Between the advanced instruments on the craft, formerly known as Deep Impact, and its relatively close 434-mile fly-by distance, the effort will provide "the most extensive observations of a comet to date," says Tim Larson, project manager for the mission -- renamed EPOXI -- at NASA's Jet Propulsion Laboratory in Pasadena, Calif.
Only four other comets have received fleeting visitations from US spacecraft: Giacobini-Zinner, Borrelli, Wild 2, and Tempel 1.
Compared to the other four, Hartley 2 is the smallest, with a core of rocky rubble and ice only about three quarters of a mile across, versus an average of about four miles across for the others. Their more-famous sibling, Comet Halley, sports an even larger nucleus, some eight miles across.
The EPOXI team hopes to figure out what accounts for the wide range of shapes and surface features of comet nuclei when "there are no obvious differences in the processes that shape the comets," says Michael A'Hearn, a researcher from the University of Maryland at College Park and the lead scientist on the project.

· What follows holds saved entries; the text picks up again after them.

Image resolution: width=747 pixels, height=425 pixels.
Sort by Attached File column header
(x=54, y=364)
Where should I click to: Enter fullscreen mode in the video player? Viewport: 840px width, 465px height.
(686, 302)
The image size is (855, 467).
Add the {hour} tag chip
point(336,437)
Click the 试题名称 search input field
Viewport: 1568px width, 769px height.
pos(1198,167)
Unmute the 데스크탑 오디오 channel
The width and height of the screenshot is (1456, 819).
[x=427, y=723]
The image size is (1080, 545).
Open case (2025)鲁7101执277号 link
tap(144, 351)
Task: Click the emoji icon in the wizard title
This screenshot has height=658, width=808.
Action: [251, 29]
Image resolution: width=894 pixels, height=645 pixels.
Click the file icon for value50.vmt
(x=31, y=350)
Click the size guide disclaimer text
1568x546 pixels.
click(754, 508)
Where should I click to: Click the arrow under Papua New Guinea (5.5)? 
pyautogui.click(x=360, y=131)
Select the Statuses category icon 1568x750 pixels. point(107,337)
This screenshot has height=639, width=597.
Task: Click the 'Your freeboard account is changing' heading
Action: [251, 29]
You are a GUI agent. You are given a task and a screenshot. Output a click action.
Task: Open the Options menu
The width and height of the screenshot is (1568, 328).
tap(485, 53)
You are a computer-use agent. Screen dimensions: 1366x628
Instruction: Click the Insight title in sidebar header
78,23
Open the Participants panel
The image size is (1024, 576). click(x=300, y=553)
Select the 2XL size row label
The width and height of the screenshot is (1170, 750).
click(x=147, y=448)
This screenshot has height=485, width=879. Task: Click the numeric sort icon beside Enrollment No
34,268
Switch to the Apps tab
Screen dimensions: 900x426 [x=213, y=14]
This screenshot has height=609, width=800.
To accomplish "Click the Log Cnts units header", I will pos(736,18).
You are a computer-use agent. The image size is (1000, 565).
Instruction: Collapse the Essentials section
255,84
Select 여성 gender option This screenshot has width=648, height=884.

Hartley 2 not only is a cometary munchkin, it's an unusually active one, says Dr. A'Hearn. For its size, it spews relatively large quantities of dust and gas as it approaches the sun.
This process sculpts the surface of the nucleus. A'Hearn and his colleagues say they hope to use images of this activity and its effects to help them distinguish between features on the nucleus that have been continuously reshaped versus those that still represent pristine patches of material from the early solar system.
A high-resolution spectrometer aboard EPOXI can then tease out information about the composition of these different kinds of materials.